The major objectives of the Consortium are: (A) improving the parallel performance of the CCSM and its component models, while (B) maintaining their portability on a wide range of computer architectures; (C) upgrading the software engineering practices applied to the component models and the coupler; (D) developing a new generation of ocean model based on a hybrid vertical coordinate that resolves the turbulent surface mixed layer but also follows isopycnal surface in the density-stratified deep ocean; (E) adding atmospheric chemistry; and (F) adding ocean biogeochemistry. The last two items are necessary for accurately modeling the carbon cycle, carbon sequestration, aerosol effects and alternative emission and mitigation scenarios.

3. Recent Progress

This past year has been both exciting and challenging for our Consortium members. Through a collaboration with Japanese scientists, large blocks of time on the Earth Simulator system are available for CCSM runs targeted for the 2007 IPCC (Intergovernmental Panel on Climate Change) climate assessment. The Consortium hosted two vectorization workshops and worked closely with NCAR and Japanese scientists as well as vendor representatives to (re)introduce vectorization into the CCSM and its component models. This has been done, so the CCSM3 is now ready to carry out the important simulations needed by the IPCC assessment of global warming.

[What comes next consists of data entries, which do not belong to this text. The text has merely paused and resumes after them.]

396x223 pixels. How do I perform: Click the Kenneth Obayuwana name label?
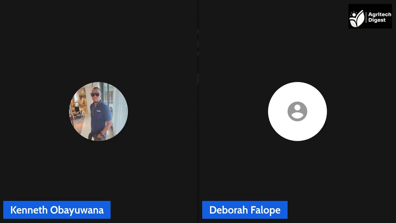pyautogui.click(x=57, y=210)
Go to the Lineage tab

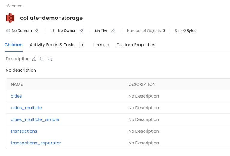click(101, 45)
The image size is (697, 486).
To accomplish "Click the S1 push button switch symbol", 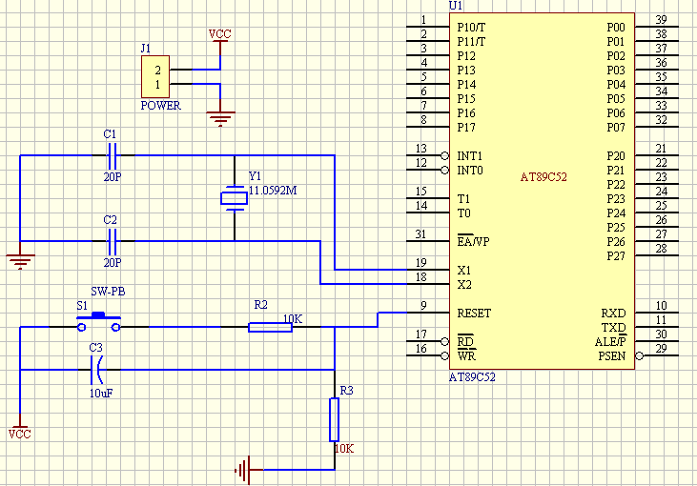I will pyautogui.click(x=98, y=324).
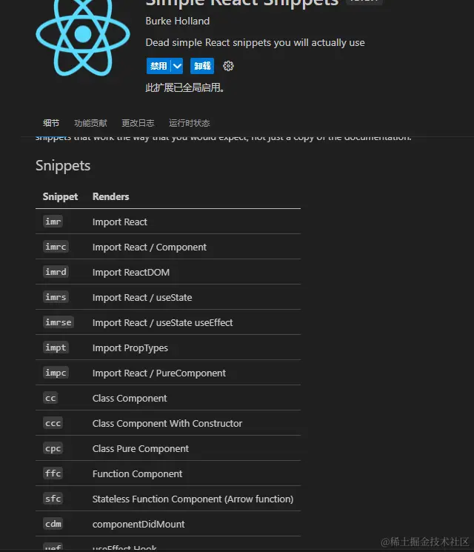
Task: Click the 'sfc' snippet code badge
Action: [53, 499]
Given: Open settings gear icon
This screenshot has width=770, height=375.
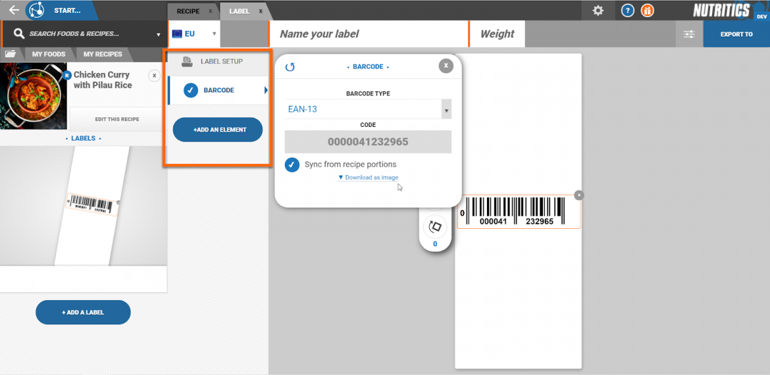Looking at the screenshot, I should tap(598, 10).
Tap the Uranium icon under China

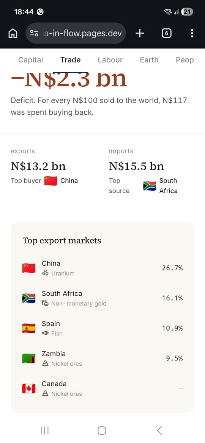point(45,273)
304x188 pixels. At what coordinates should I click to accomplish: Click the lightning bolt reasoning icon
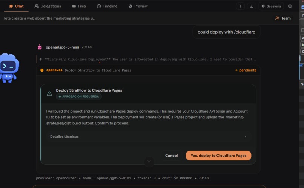click(41, 59)
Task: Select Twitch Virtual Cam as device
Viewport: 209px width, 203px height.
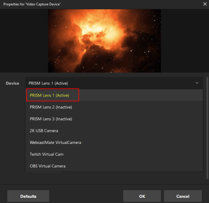Action: [x=47, y=154]
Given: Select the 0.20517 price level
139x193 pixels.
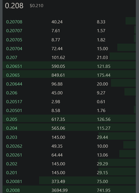Looking at the screenshot, I should pos(14,102).
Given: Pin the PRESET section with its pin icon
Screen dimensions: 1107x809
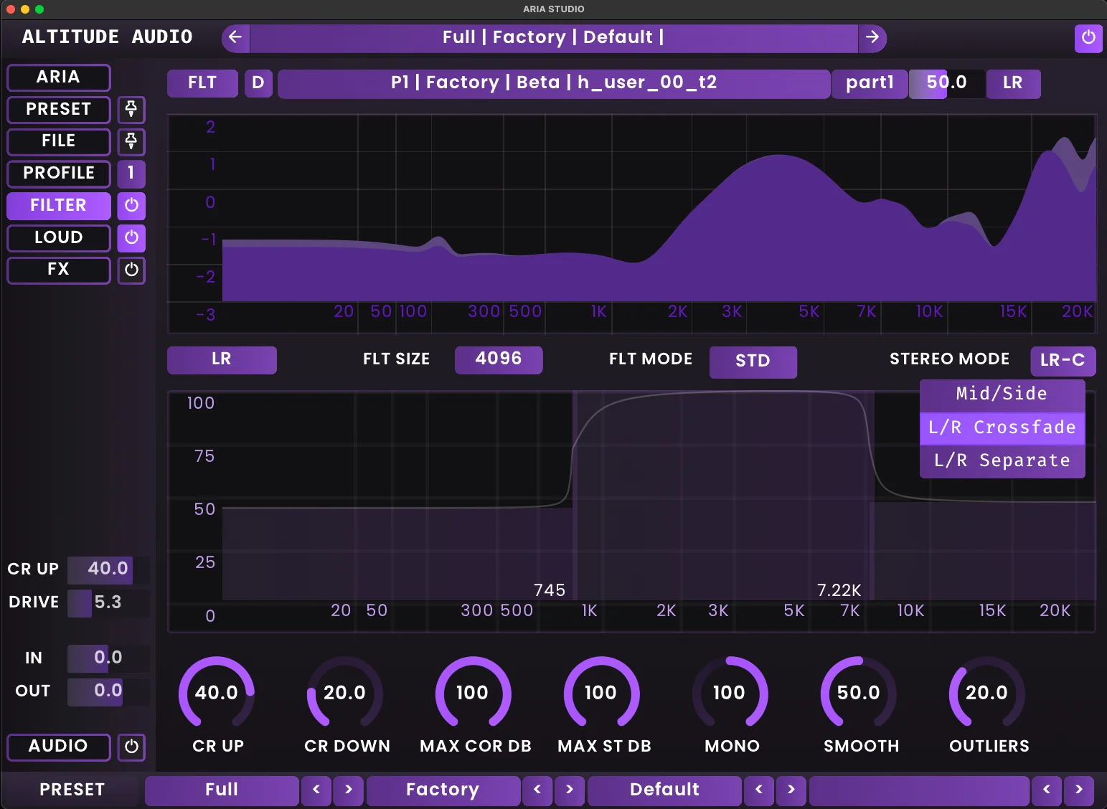Looking at the screenshot, I should click(x=131, y=110).
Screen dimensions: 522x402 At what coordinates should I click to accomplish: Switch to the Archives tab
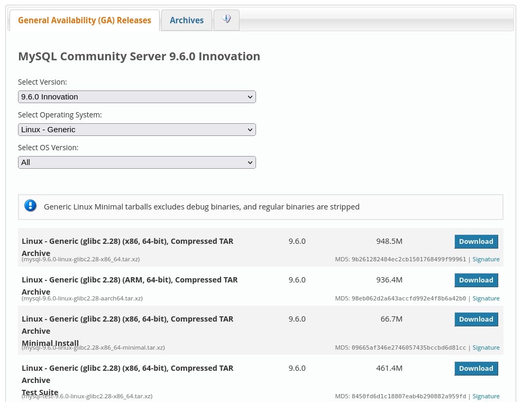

Steady progress has been made on the new hybrid-coordinate ocean model (HYPOP). A new formulation of the vertically averaged “barotropic” mode has led to a two-time-level subcycled explicit solution, in place of the fully implicit scheme used in the Parallel Ocean Program (POP), developed at Los Alamos as the ocean component of CCSM. A geodesic-grid version of HYPOP will be the ocean component of a geodesic climate model being developed by David Randall (CSU) under SciDAC sponsorship.

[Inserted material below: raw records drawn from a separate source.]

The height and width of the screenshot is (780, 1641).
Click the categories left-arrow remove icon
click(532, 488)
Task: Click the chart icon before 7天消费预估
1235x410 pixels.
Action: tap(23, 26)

NCAR, LLNL, ANL and ORNL have been working closely on implementing a compact chemistry scheme in the atmospheric model. This team is working smoothly and making good progress. Ocean biogeochemistry is an even more complicated system, but significant progress has been made in implementing a more community-based biogeochemistry model in collaboration with the Paradigm project funded by the National Ocean Partnership Program. Advances published by SciDAC subteams will be incorporated as improvements to this model.

4. Peer Review

A peer review of this SciDAC Consortium was held at Oak Ridge in October 2003. The review was quite favorable, as in this quotation from their report: “SciDAC has effectively brought together teams of research scientists and computational experts from DOE national laboratories and NCAR, and has provided a single major focus for their research. In the process, this capability is becoming a national asset.”

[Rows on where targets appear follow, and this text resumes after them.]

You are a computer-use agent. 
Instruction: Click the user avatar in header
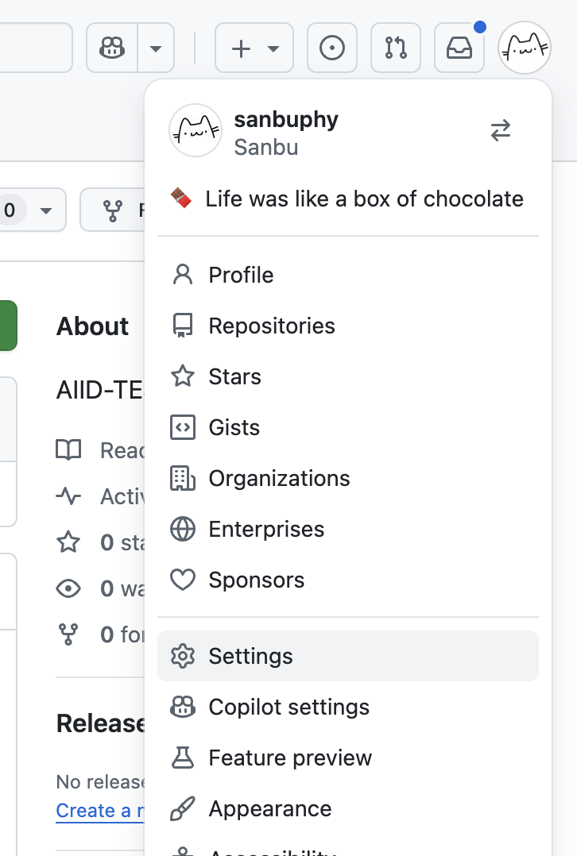[525, 48]
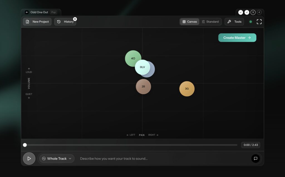Click the green status indicator dot
Viewport: 285px width, 177px height.
[x=250, y=21]
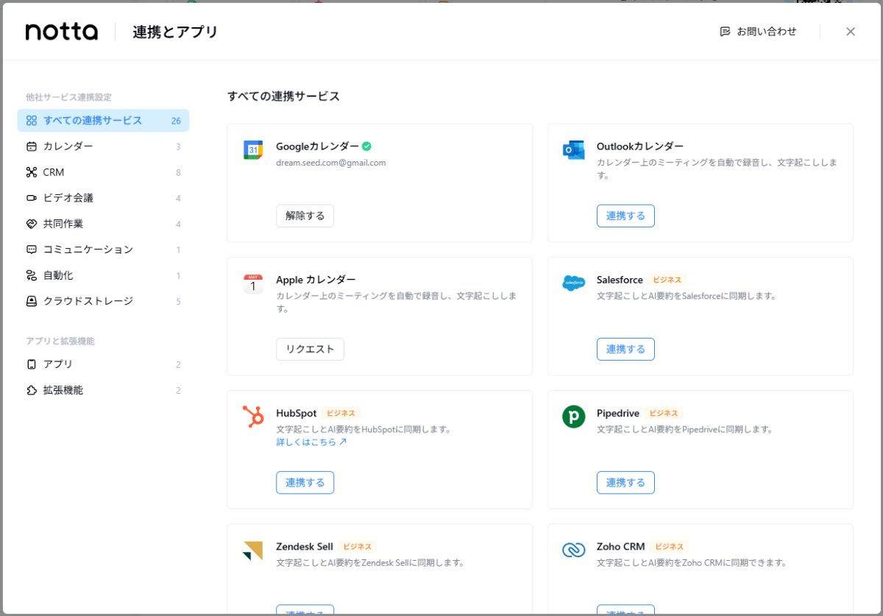Open the カレンダー category
Screen dimensions: 883x616
(x=68, y=146)

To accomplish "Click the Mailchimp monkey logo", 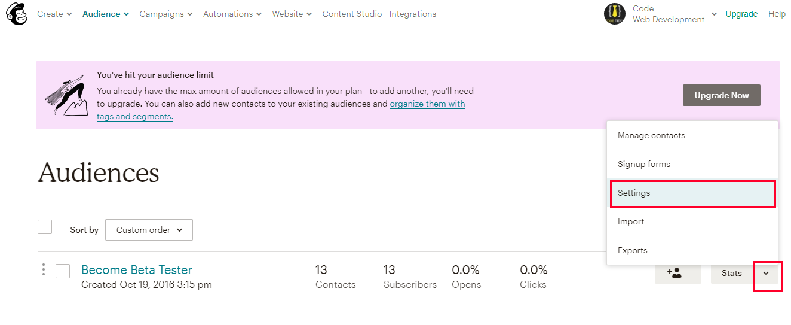I will pos(16,14).
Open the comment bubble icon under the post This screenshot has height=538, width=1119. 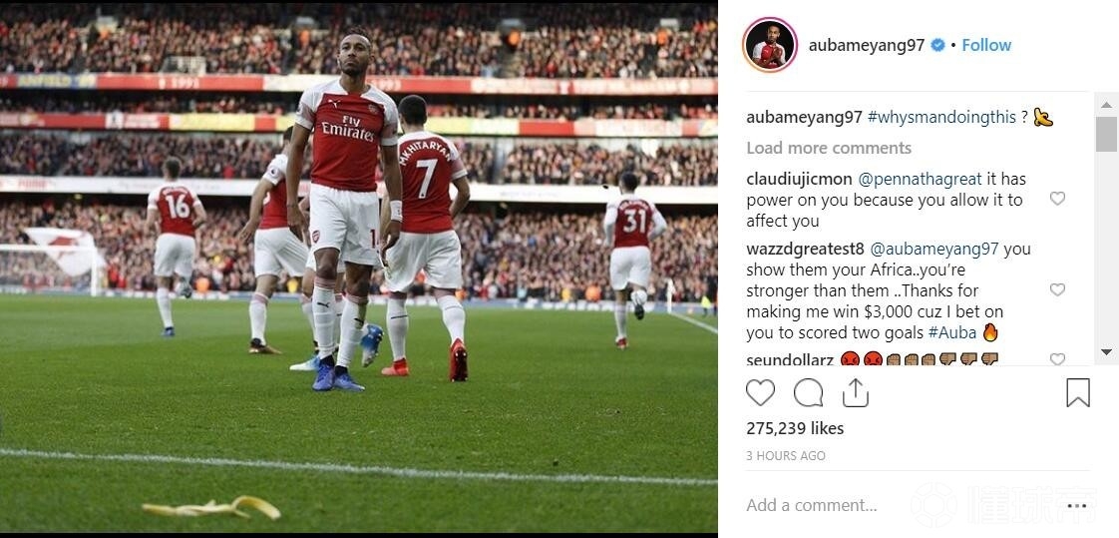point(808,393)
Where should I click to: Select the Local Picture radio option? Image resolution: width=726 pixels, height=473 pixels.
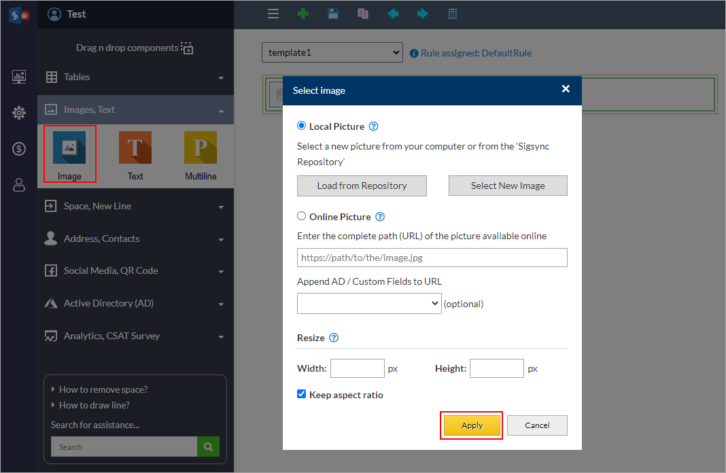[x=302, y=126]
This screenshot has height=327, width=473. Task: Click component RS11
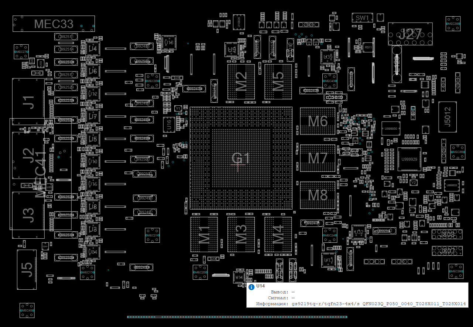368,47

It is, in fact, the diversity of talent that has been assembled in this project that makes it so effective. The combination of software engineers, applied mathematicians, together with a wide range of physical scientists has enabled the Consortium to contribute to all aspects of the CCSM. We have benefited greatly from our interactions particularly with the PERC ISIC, and expect increasing interactions with the ESG and SDM ISICs. Ongoing projects using the CCA technology and cooperation with NASA's ESMF will allow integration of new software from the APDEC, TOPS and TSTT centers.

5. Future Plans

During the final two years of the SciDAC Consortium project, we plan to integrate the vectorization capability of CCSM more carefully and to enhance its performance-portability. We expect to have atmospheric chemistry and ocean biogeochemistry fully integrated into the model. The monotone, low diffusion “incremental remapping scheme” in HYPOP will make it well suited to transport the large numbers of tracers needed for ocean biogeochemistry. Significant steps will be taken to equip the land model with a full carbon-cycle simulation capability and to support regionally resolved climate change studies.